> [WORK TASK]: Check each line of the data below for the string "This", then report how many lines have it and nothing else.

> [TASK DATA]:

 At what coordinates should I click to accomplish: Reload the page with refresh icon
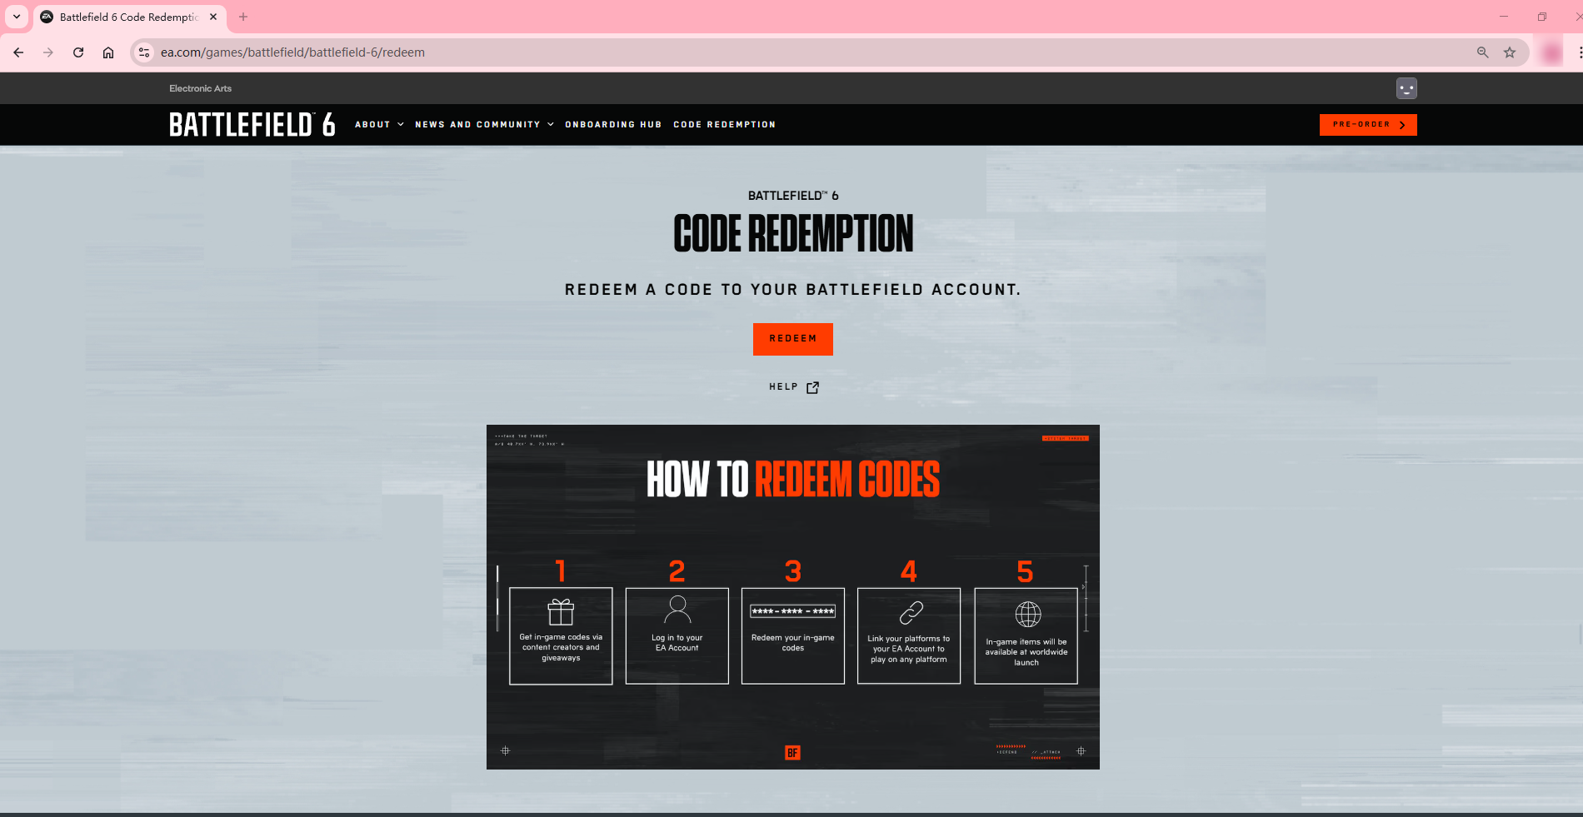tap(78, 52)
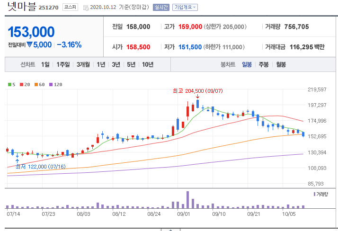The image size is (338, 231).
Task: Click green 5-day moving average legend
Action: pyautogui.click(x=12, y=85)
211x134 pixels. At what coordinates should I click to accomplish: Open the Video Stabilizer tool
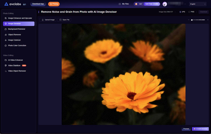point(14,65)
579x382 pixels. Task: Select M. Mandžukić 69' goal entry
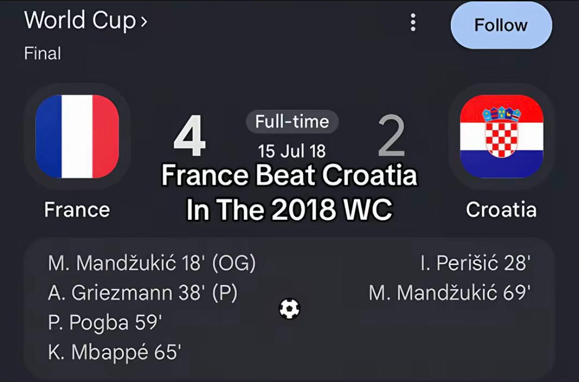tap(450, 293)
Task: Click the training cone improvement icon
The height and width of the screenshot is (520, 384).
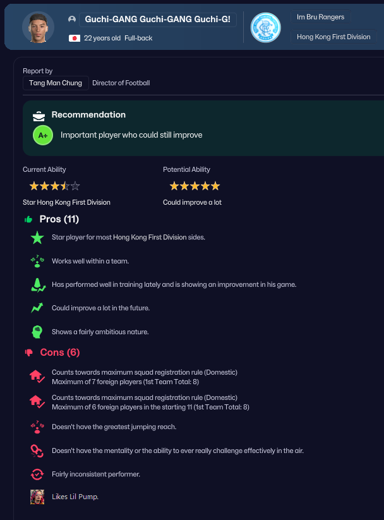Action: (38, 285)
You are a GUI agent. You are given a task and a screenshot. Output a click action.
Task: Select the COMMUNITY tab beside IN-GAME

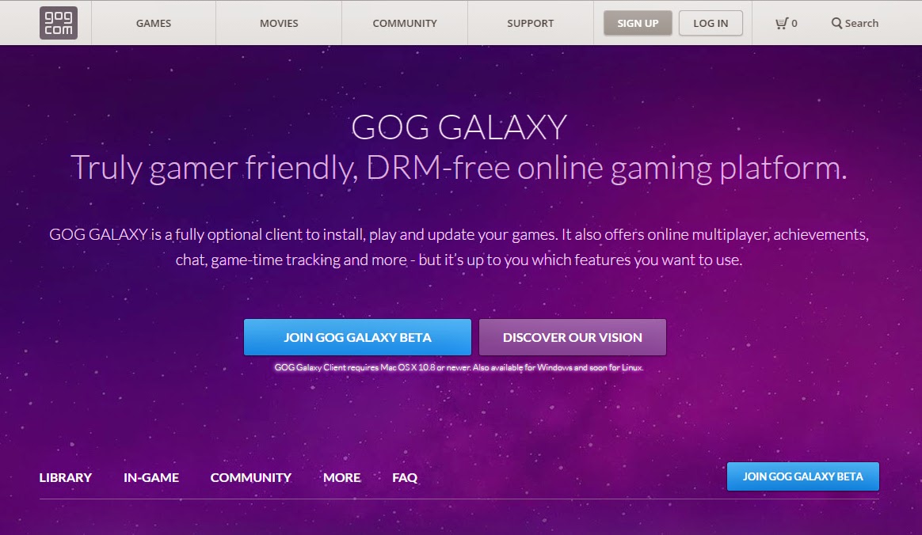click(x=251, y=477)
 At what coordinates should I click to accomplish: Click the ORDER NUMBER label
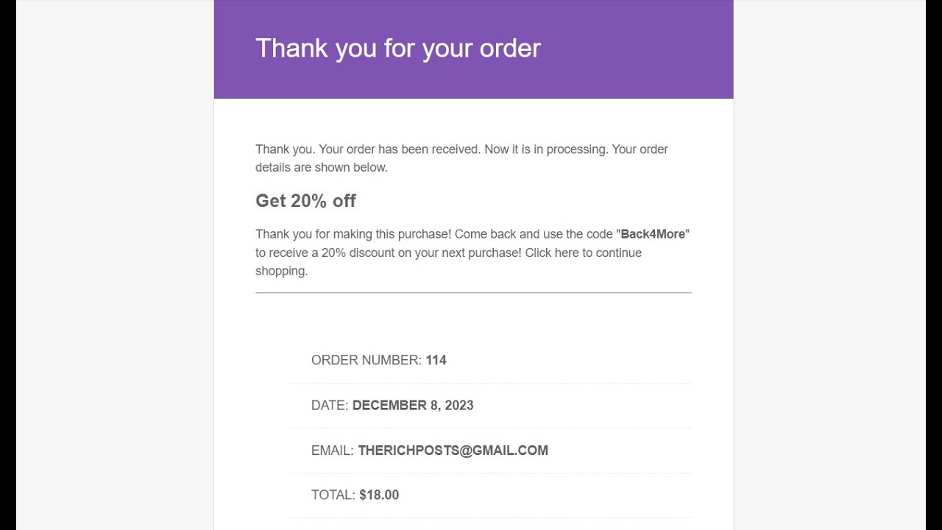click(x=366, y=360)
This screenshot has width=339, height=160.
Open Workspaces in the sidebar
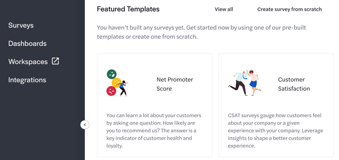(x=28, y=62)
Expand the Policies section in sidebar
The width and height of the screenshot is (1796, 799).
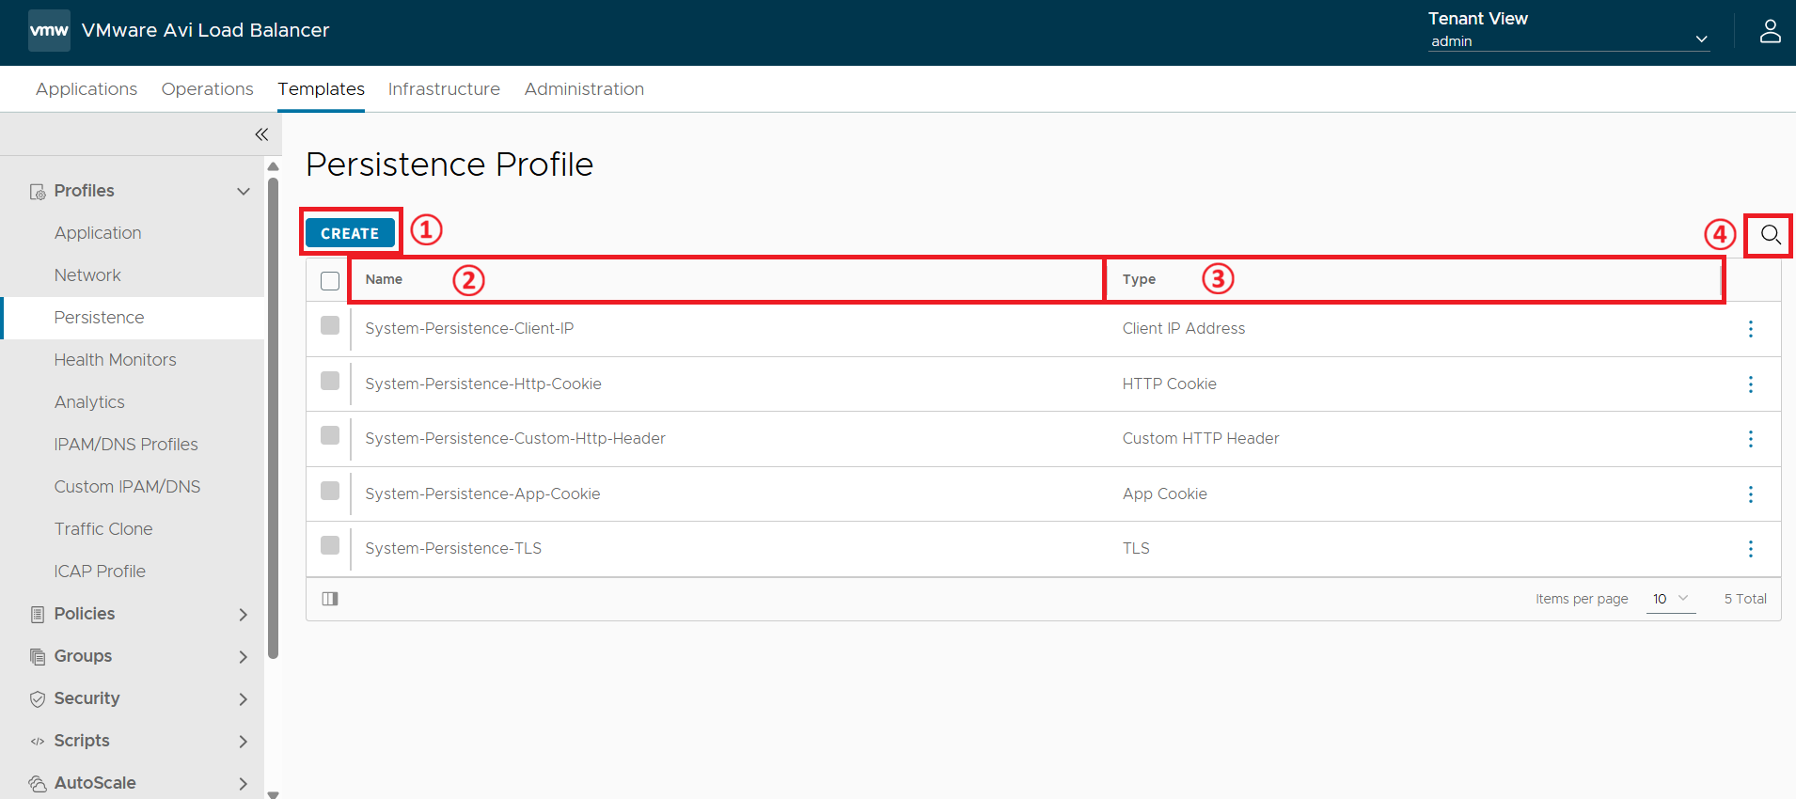click(x=139, y=614)
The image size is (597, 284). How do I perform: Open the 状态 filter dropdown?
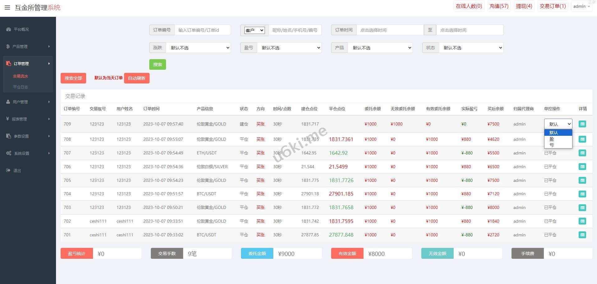pos(471,48)
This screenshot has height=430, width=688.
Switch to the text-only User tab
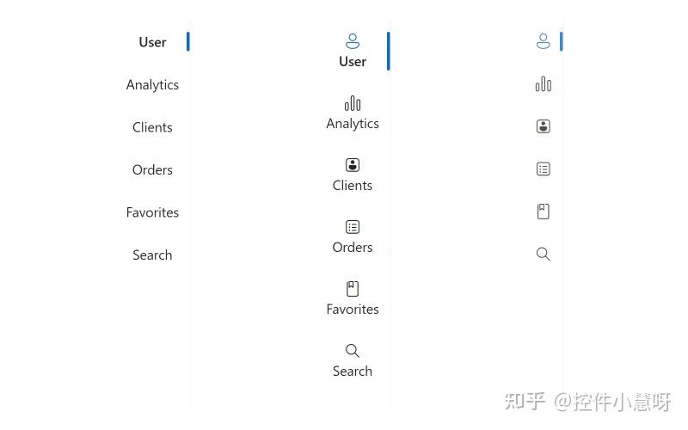pos(152,42)
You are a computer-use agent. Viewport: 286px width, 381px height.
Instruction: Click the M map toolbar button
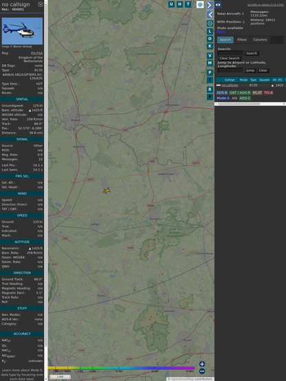tap(210, 63)

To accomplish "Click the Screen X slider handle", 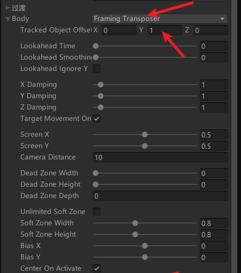I will (145, 135).
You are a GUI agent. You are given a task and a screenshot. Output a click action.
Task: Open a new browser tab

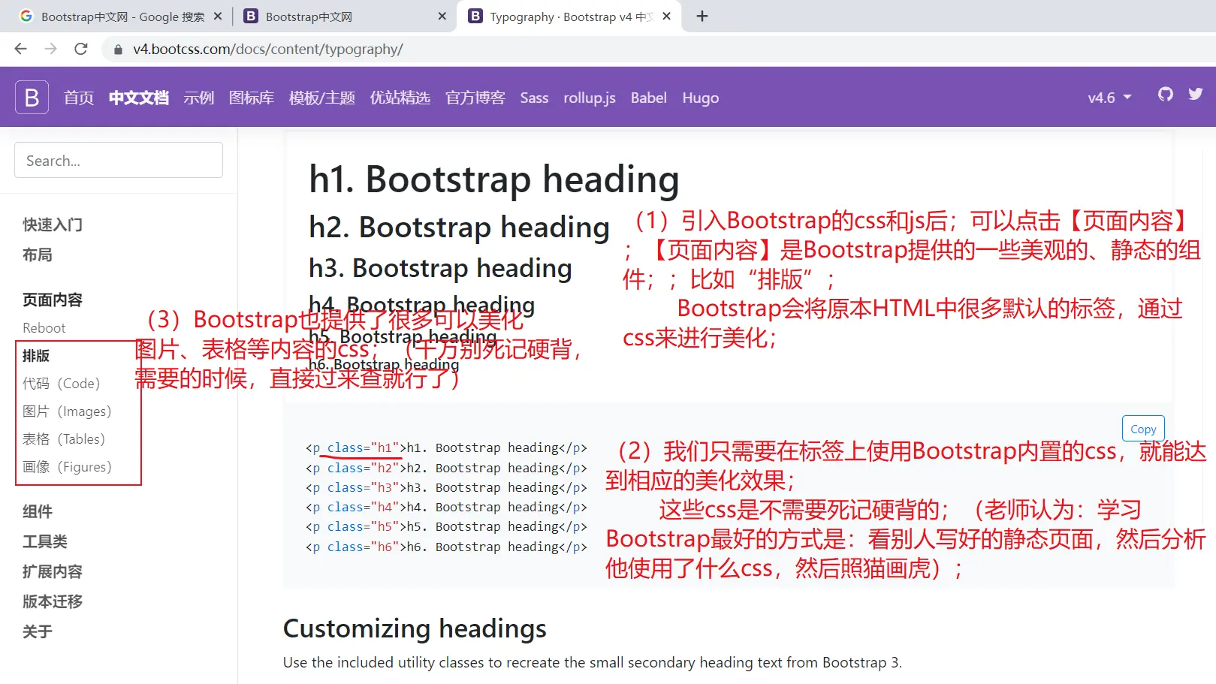702,17
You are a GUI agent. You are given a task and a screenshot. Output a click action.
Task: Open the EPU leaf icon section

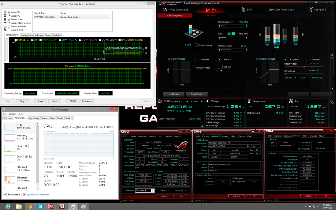pyautogui.click(x=243, y=10)
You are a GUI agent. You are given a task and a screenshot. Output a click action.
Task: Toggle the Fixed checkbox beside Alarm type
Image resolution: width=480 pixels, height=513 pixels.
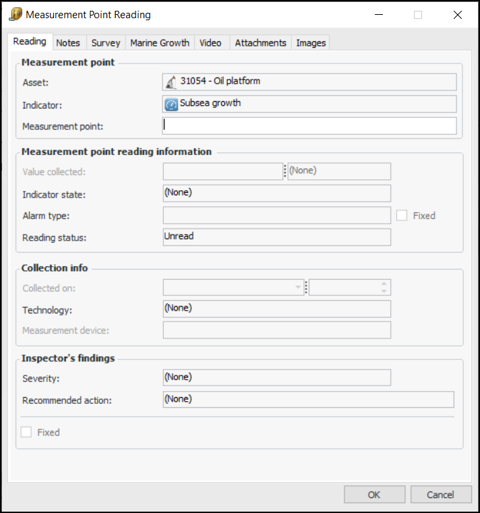tap(402, 216)

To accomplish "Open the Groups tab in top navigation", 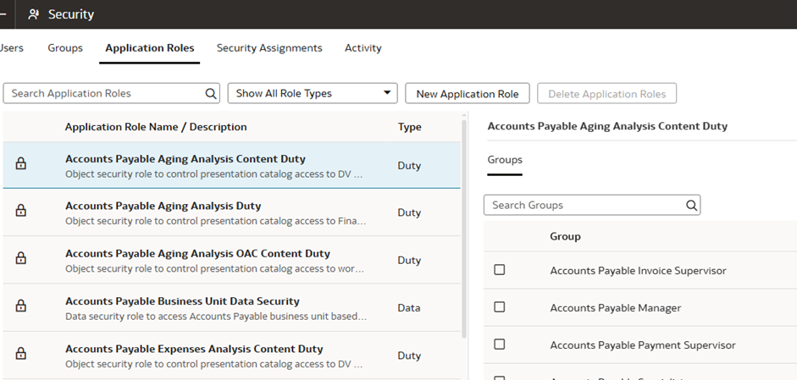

> [ANSWER]: 2